Quote from Shanb:
How are you "looking at statistics"? Are you running it on a set of data or manually going back through? What instruments and how how far back is the data?
First thing I did was reduce the universe of stocks to a manageable number:
$15-100, DailyATR(20) > .75, averagevolume(30) >1,500,000
THen I had an intraday indicator created for TS that had inputs available for OR timeframe, # of days back to look at, and other criteria.
I used anywhere from 75-100 trading days as a lookback period (anymore isnt relative from a daytrding perspective I think. Correct me if I am wrong. The idea is to have a large enough sample size, but not too far back where its looking at environments that arent relative to what is happening recently)
I then had it tell me:
1) how many of those days was the OR/dailyATR ratio (an input is there to specify how many days for the atr is used)

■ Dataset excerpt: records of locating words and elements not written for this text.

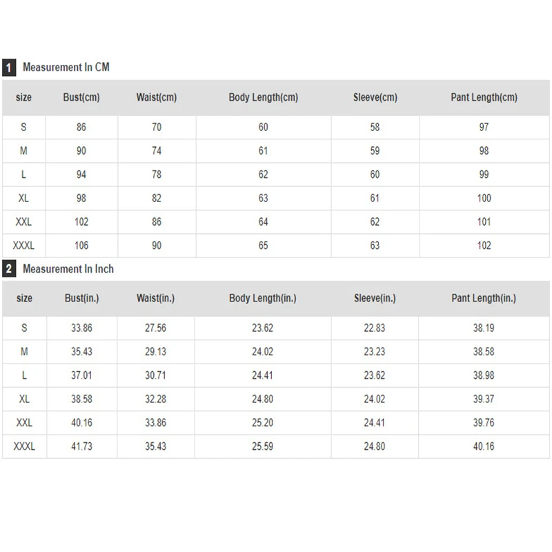Screen dimensions: 552x552
Task: Select the XXXL size cell in the CM table
Action: (x=23, y=246)
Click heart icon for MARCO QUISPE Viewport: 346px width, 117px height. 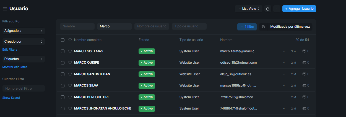[70, 63]
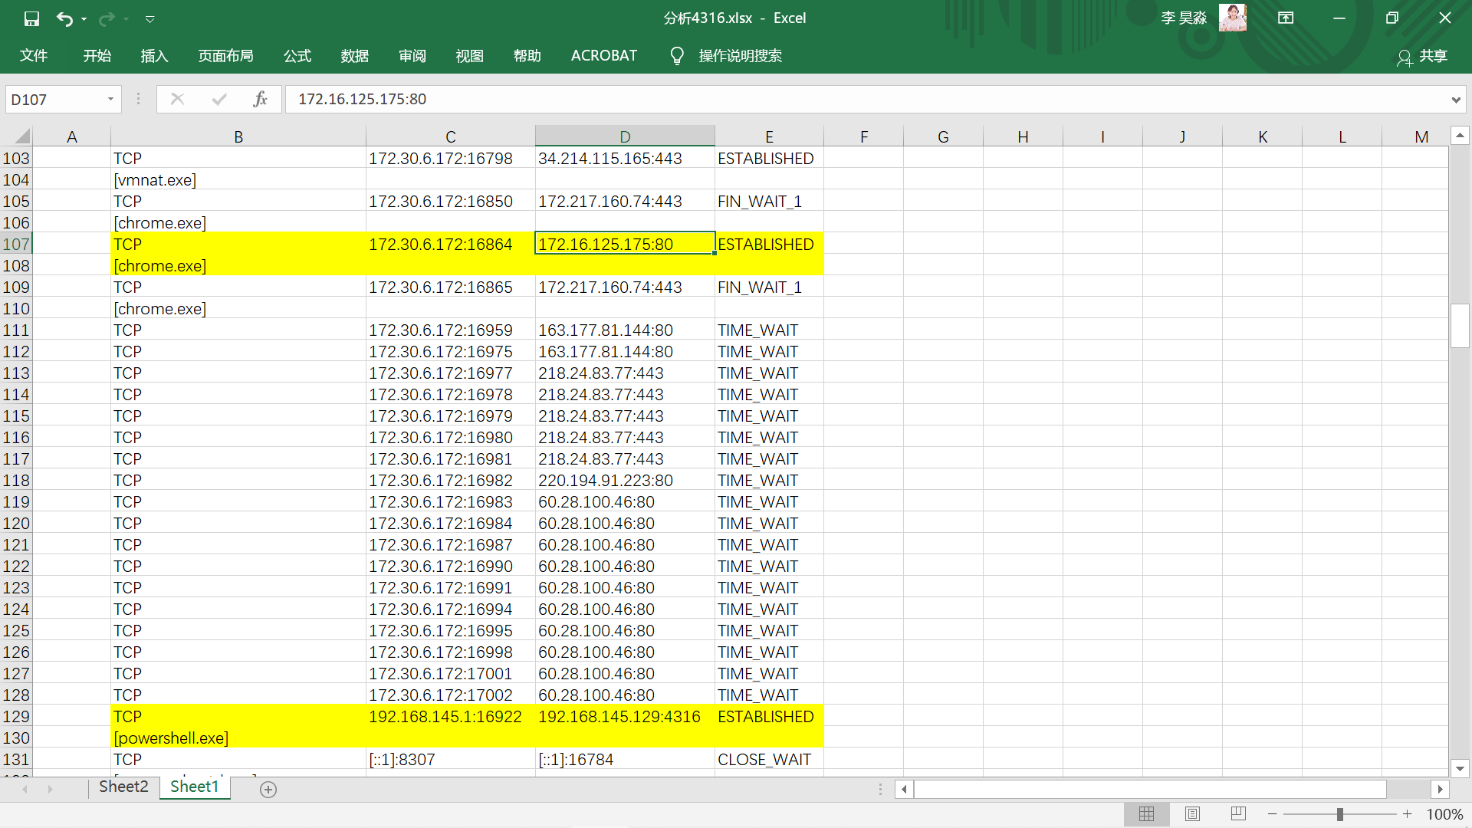This screenshot has height=828, width=1472.
Task: Click the zoom in plus button
Action: tap(1408, 814)
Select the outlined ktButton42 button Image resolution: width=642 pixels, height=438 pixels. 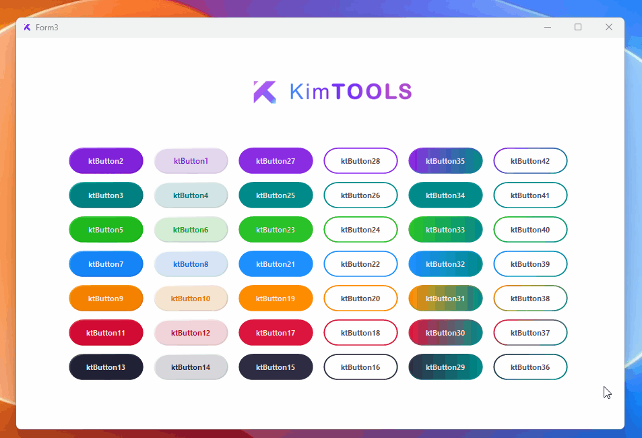[x=530, y=160]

less than .25 (using .25 as an example. its another input)
2) for each day that fulfilled THAT criteria, what % of THOSE days did the stock gain OR lose x% at some point in the day.
(I later changed #2 to not work on a % move comparison, but on a % of that denominator as a move.. (ie open + 65% of the daily ATR, and open - 65% of the ATR.
Regardless of the crtieria you determine to be a comparison for a"move" it was giving me an idea of what had happened behaviorally with stocks and the OR.
What I found was this. With an OR of 4 minutes, you obviously had a higher occurence of a tighter range (obviously) than 8 minutes. But you usually when that happened, 30-45% of the time it reached 3.5% - 4% intraday move..
(and this was after sorting results to most favorable, and focusing on that small portion)
Using 65% of the daily ATR, it was even less. The reason I stopped using the % move is that often % moves were too close to my "A levels", so I thought using a % of the ATR might make more sense.
After reviewing this for a bit, it does seem like low OR/ATR ratios arent that useful for finding moves.
However, I do think that tight OR's DO seem helpful in keeping a favorable risk reward setup. So if that is the intent, then yes it can be useful. I do believe that this info probably be used to find a strategy that works around keeping a favorable R/R, I just havent come up with it yet...
I am in the process now of coming up with a 30 day numberline, but dont know how feasible it is.. I have to talk to the programmer I know b/c coming up with that is way over my head from a programming perspective..
I am also trying to incorporate weekly, and monthly levels into my planning, as well as comparing how certain stocks are behaving relative to the overall market. Both things people on this thread (mainly Mav) have mentioned. I am using both 10 day relative strength, and intraday RS vs the S&P for that.
My biggest problem is that I am trying to work on many variables at once. I realize this lol.